I’ve used Hulu before fine.

Tonight, it won’t play anything. Just loads forever when I start a show.

Tried a reboot, no luck. That was the only way I could quit the app.

Plus I was trying to watch Normal People and TiVo only lists it as 1 episode existing so far, which is wrong.

Earlier in the night I was having trouble getting Prime to play UHD content, it would on,y play in HD.

Not doing so well tonight


----------



## upgradepathnotfound (Nov 5, 2016)

cwoody222 said:


> I've used Hulu before fine.
> 
> Tonight, it won't play anything. Just loads forever when I start a show.
> 
> ...


I havent gotten Hulu to work on my Tivo in at least a week. I really dont use it that often so might have stopped working long ago. I can log in fine, browse shows, etc but it throws an error as soon as I try to play any content. The strange thing is that ads that play first... well, those work fine as well.


----------



## EvMan (May 22, 2020)

Hulu is working fine for me on the Stream. All episodes of Normal People are showing. I haven’t used it that much though, been exploring HBO max since it came out. 

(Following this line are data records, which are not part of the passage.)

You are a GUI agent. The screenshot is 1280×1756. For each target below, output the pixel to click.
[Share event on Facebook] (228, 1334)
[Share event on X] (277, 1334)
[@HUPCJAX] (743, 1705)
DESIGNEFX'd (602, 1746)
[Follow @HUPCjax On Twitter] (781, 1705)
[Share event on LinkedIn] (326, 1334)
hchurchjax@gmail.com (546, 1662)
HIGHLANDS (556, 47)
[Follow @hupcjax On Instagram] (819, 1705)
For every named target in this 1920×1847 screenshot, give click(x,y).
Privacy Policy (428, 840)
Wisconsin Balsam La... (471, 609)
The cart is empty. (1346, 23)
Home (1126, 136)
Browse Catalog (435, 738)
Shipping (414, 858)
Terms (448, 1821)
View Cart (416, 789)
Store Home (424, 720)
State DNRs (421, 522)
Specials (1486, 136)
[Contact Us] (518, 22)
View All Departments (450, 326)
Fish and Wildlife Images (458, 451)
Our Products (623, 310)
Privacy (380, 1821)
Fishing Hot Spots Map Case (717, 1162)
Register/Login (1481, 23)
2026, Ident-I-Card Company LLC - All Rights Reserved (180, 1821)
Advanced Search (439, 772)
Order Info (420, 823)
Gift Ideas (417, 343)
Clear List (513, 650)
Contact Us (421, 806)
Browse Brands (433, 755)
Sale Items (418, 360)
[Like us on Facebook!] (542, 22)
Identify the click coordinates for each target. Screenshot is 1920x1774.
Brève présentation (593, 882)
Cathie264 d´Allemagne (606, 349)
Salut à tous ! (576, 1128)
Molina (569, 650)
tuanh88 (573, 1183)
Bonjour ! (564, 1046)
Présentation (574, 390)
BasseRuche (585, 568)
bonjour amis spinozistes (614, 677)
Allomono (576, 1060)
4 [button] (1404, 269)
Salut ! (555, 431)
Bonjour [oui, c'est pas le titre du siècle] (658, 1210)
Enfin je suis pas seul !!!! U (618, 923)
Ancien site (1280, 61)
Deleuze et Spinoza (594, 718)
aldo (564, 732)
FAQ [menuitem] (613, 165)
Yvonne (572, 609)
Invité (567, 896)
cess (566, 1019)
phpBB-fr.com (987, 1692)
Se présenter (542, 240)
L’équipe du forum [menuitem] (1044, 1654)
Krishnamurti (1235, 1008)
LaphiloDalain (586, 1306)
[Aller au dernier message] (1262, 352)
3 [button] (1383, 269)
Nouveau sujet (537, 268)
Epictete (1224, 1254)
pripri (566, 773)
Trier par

if you’re talking about on a DVR then yes Hulu sometimes goes buggy. Usually it is fine. What never works is if I’m trying to catch the end of something that Tivo cut off and want to fast forward the episode it will usually not play, crash the app, or sometimes restart the DVR.


----------



## mrizzo80 (Apr 17, 2012)

Sometimes it can help to clear the cache for the app in question. It's an OS-level feature.

Settings > Apps > [the app] > Clear Cache

Not sure what Clear Data does, but that may also wipe out your authentication token to the provider, so I avoid that function.

I had to do this on Sunday to get YTTV to continue to work. It had been fine since I got the Stream.


----------